In the past (RELENG_5) I've had major problems with syncer delaying
interrupt threads for long periods (I've seen 8msec).  See
http://lists.freebsd.org/pipermail/freebsd-stable/2005-February/012346.html
I'm not sure if this is still a problem (but I am still having some
problems which may be caused by excessive interrupt and will be doing
some debugging as I get time).


I have a few ideas on tracking down the root cause, but they are pretty
pretty painful and slow.


In my case, I was fairly certain that the problem I was seeing was
excessive interrupt latency for my driver.  The approach I took was to
capture TSC, IRQ number and curproc address in lapic_handle_intr(),
atpic_handle_intr() and at the beginning of my interrupt handler into
a ring buffer.  I'd dump the ring buffer into a file using a userland
tool and then post-process the file looking for oddities.  In my case,
there was a _very_ high correlation between long latencies and syncer.
If anyone's interested in this approach, I can provide the relevant
code diffs.


Yes, I was thinking about the syncer too, but the timeouts for ethernet
interfaces are measured in seconds, not milliseconds.


2. Add INTR_FAST shims to the usb and ichsmb drivers so that neither
uses an ithread.


The problem I ran into with this approach was that my interrupt
handler needs to use psignal(9) - which requires PROC_LOCK() which
(AFAIK) isn't allowed in an INTR_FAST handler.

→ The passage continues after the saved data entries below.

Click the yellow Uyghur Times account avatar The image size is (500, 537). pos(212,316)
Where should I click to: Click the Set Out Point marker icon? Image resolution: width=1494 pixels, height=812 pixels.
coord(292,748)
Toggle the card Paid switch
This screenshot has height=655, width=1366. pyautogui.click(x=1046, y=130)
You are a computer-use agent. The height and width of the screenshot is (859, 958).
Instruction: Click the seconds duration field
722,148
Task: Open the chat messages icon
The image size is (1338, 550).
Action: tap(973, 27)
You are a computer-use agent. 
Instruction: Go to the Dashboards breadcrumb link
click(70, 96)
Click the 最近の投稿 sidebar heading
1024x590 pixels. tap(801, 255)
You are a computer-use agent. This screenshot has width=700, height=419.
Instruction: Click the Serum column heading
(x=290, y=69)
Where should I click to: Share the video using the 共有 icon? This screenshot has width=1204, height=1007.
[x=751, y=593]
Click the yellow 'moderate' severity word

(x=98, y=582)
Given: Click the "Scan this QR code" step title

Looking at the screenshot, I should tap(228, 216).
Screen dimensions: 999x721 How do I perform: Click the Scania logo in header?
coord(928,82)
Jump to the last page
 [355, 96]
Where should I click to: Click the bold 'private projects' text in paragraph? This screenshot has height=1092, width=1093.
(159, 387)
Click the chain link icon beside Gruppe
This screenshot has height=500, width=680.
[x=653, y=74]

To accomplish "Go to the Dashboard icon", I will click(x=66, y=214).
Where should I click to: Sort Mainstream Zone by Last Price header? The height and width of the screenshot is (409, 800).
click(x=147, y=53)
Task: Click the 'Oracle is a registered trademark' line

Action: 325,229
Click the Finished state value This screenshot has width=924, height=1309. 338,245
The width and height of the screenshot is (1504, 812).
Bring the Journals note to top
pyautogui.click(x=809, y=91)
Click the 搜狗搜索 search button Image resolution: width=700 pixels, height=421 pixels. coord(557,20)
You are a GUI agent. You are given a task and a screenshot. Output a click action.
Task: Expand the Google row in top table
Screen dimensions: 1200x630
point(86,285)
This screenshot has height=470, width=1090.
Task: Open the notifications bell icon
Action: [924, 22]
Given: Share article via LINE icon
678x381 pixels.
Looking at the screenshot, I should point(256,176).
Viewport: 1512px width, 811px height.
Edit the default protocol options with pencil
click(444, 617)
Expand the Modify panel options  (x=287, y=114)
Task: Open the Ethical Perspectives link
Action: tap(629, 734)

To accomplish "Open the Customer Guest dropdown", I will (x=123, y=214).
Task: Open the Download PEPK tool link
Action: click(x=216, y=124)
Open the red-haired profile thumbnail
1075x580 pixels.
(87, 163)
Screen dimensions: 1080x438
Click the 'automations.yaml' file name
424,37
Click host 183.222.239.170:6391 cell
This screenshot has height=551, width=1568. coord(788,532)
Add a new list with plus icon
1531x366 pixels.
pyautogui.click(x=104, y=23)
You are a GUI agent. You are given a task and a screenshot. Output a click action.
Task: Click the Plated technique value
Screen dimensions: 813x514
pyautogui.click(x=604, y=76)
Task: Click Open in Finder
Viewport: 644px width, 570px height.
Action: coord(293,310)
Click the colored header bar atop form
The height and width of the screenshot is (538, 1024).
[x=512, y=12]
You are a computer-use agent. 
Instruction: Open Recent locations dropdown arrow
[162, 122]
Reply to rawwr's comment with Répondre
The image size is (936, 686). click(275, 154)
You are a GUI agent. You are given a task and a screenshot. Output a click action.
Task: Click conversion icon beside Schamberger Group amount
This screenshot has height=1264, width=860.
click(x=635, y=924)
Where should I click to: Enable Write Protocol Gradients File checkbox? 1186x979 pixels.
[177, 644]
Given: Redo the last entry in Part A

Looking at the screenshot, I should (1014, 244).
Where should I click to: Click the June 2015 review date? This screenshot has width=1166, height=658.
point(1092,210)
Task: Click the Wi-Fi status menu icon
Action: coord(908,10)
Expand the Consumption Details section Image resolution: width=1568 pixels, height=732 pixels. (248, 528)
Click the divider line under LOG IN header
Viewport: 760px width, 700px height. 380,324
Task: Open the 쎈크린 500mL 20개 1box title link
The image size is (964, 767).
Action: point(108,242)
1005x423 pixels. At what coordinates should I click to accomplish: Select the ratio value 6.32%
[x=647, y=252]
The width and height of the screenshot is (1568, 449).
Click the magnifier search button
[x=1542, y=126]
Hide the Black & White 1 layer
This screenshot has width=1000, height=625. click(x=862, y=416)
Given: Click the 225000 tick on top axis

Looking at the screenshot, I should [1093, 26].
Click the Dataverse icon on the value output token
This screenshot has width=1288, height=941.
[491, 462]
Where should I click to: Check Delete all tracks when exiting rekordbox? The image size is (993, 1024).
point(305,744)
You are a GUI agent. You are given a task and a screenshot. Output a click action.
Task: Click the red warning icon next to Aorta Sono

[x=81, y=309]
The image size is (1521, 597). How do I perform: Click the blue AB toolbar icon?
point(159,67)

You can define a very simple INTR_FAST handler that just disables the
interrupt at the device and then schedules a taskqueue to do the real
work.  This is what I did for if_em, actually.


It would be useful if our interrupt subsystem allowed both INTR_FAST
and normal interrupt handlers to be defined.  If an INTR_FAST handler
is defined then it gets executed and defines whether its associated
interrupt thread handler needs to be triggered.  If there's no
INTR_FAST handler then the interrupt thread is always triggered.


This was an SoC2006 project, and I believe it will be committed fairly soon.